Hz. Peygamber asla hâinlik yapmamıştır. Bir sözünde hâinlikten Allah'a sığındığını dile getirmiştir.[543] En azılı düşmanlarına bile hâinlik düşünmediği görülmektedir. Mekke'nin Fethi'nde, görüldükleri yerde öldürülmelerine izin verilenler arasında bulunan Abdullah b. Sa'd b. Ebû Serh'i bağışladıktan sonra sahâbîlere söylediği söz dikkat çekicidir. Bununla ilgili olayın gelişmesi kısaca şöyledir: Abdullah önce Müslüman olup hicret etmiş, vahiy kâtipleri arasında yer almış, ancak daha sonra irtidat edip Mekke müşriklerinin yanına dönerek onların İslâm aleyhindeki çalışmalarını desteklemişti. Mekke'nin Fethi'nde öldürüleceğini anlayınca süt kardeşi olan Hz. Osman'a sığındı. Yaptıklarından pişmanlık duyduğunu belirterek ondan kendisi için Hz. Peygamber'den eman dilemesini istedi. Neticede Hz. Osman'ın ricası üzerine Hz. Peygamber onu affetti ve bîatını kabul etti. Abdullah, Hz. Osman'la birlikte Hz. Peygamber'in yanından ayrıldıktan sonra onu öldürmek üzere fırsat kollayan bazı sahâbîler, eman vermeden önce kendilerine onu öldürmeleri yönünde niçin işarette bulunmadığını sordular.
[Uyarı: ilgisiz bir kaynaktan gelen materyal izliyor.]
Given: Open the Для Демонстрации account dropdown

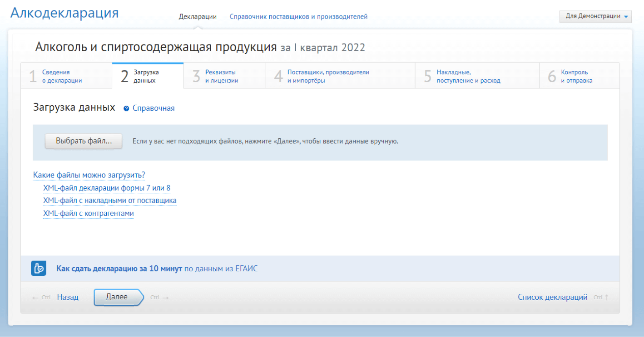Looking at the screenshot, I should 595,16.
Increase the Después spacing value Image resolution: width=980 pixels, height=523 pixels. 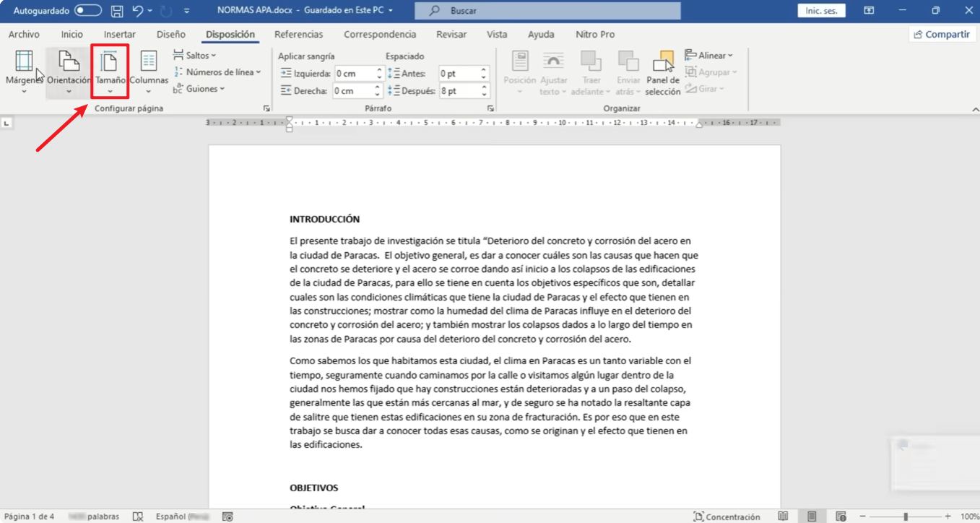(x=482, y=86)
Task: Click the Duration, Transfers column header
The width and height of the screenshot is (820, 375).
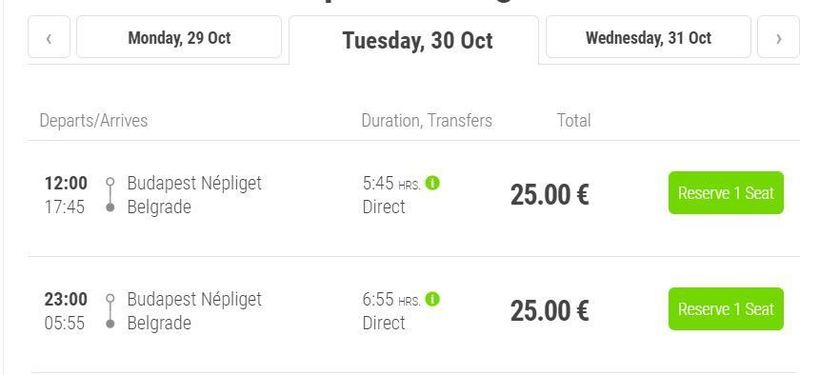Action: pyautogui.click(x=427, y=121)
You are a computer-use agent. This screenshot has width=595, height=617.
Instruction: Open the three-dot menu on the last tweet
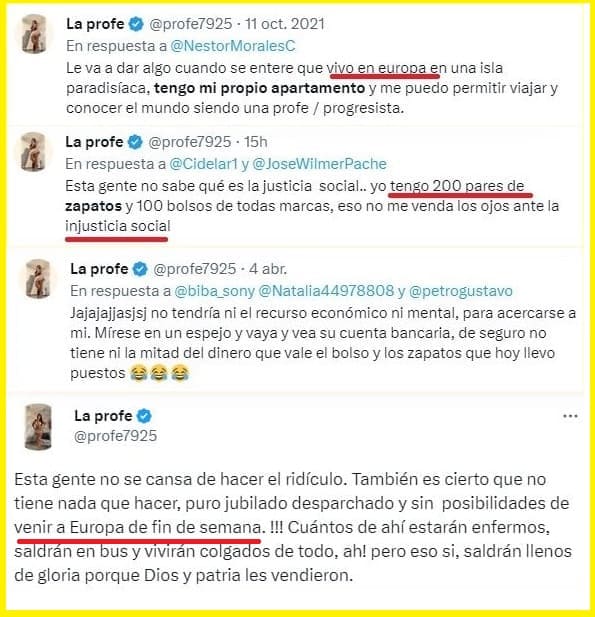tap(570, 416)
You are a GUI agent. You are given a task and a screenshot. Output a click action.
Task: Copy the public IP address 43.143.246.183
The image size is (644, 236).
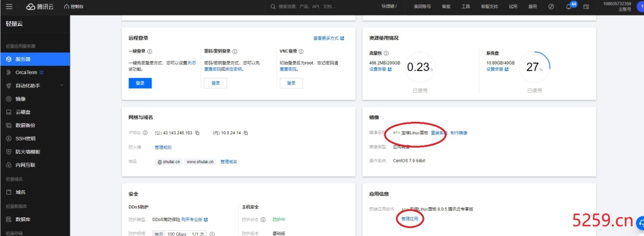point(197,133)
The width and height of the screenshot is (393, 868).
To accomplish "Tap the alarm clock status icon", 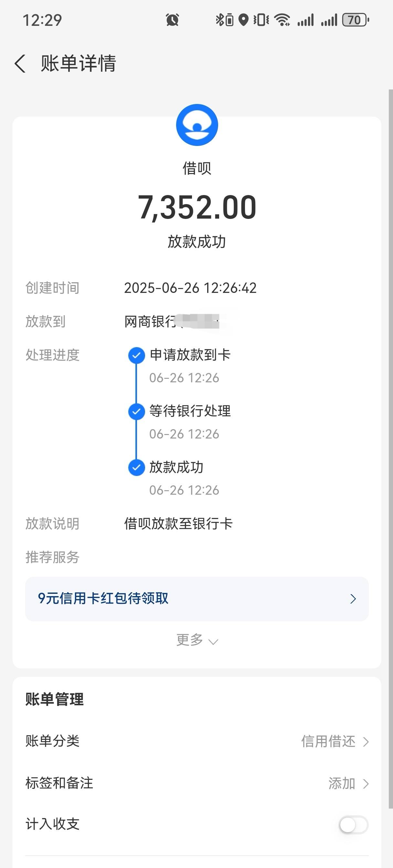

Bunun üzerine Hz. Peygamber "İmâ etmek hâinliktir. Peygamber'e îmâ etmek yakışmaz"[544] dedi.
Hz. Peygamber her zaman sözünde durmuştur. Diğer ahlâkî faziletlerde olduğu gibi bu konuda da ümmeti için örnek bir yaşayış sürdürmüştür. Verdiği sözde durmayı imandan saymış, aykırı davranmayı ise münafıklık alâmeti kabul etmiştir. Çünkü verdiği sözde durmamak, sözüne güvenilmez olmak, imanın özünde bulunan doğruluk vasfı ile çelişmektedir. Kendisi birine söz verdiği, vaad veya taahhütte bulunduğu zaman onu yerine getirirdi. Antlaşmalara uyardı. Aşağıda anlatacağımız olay onun antlaşmalara riayete ne derece önem verdiğini gayet güzel bir şekilde gözler önüne sermektedir: Ebû Basîr adlı sahâbî Müslüman olduğu için Kureyş müşrikleri tarafından hapse atılır. Hudeybiye Antlaşması'ndan sonra bir yolunu bularak kaçar ve Medine'ye Hz. Peygamber'in yanına gelir. Müşrikler Ebû Basîr'in kendilerine iade edilmesi için derhal Medine'ye iki adam gönderirler. Peygamberimize hitaben bir de mektup yazarlar. Mektubu Übey b. Ka'b'a okutan Hz. Peygamber daha sonra Ebû Basîr'i çağırarak, Hudeybiye antlaşması gereğince kendisini Kureyşlilere teslim etmek zorunda olduğunu bildirir. Ebû Basîr ise teslim edilmemesini ister. Fakat Peygamberimiz "Bildiğin gibi biz Kureyş müşriklerine söz verdik. Dinimizde vefasızlığa yer yoktur" der. Ancak müşriklere verdiği sözde durmaya özen gösterirken Müslümanı da gücendirmez; Allah'ın ona ve onun durumundaki Müslümanlara bir çıkış yolu göstereceğini söyler.[545] Yine Hudeybiye'de gelişen bir başka olay bu hususa güzel bir örnektir: Hudeybiye'de antlaşma metni imzalandıktan sonra Kureyş heyetinin başkanı Süheyl b. Amr?ın oğlu Ebû Cendel, Müslüman olduğu için atıldığı hapisten kaçarak ayaklarındaki zincirleri sürüyerek Müslümanlara sığınır. Antlaşma gereğince Hz. Muhammed (s.a.s.), Kureyşlilerle yaptığı antlaşmaya sadık kalacağına dair Allah adına söz verdiğini belirtip kendisine sabır tavsiye ederek onu babasına iade eder.[546]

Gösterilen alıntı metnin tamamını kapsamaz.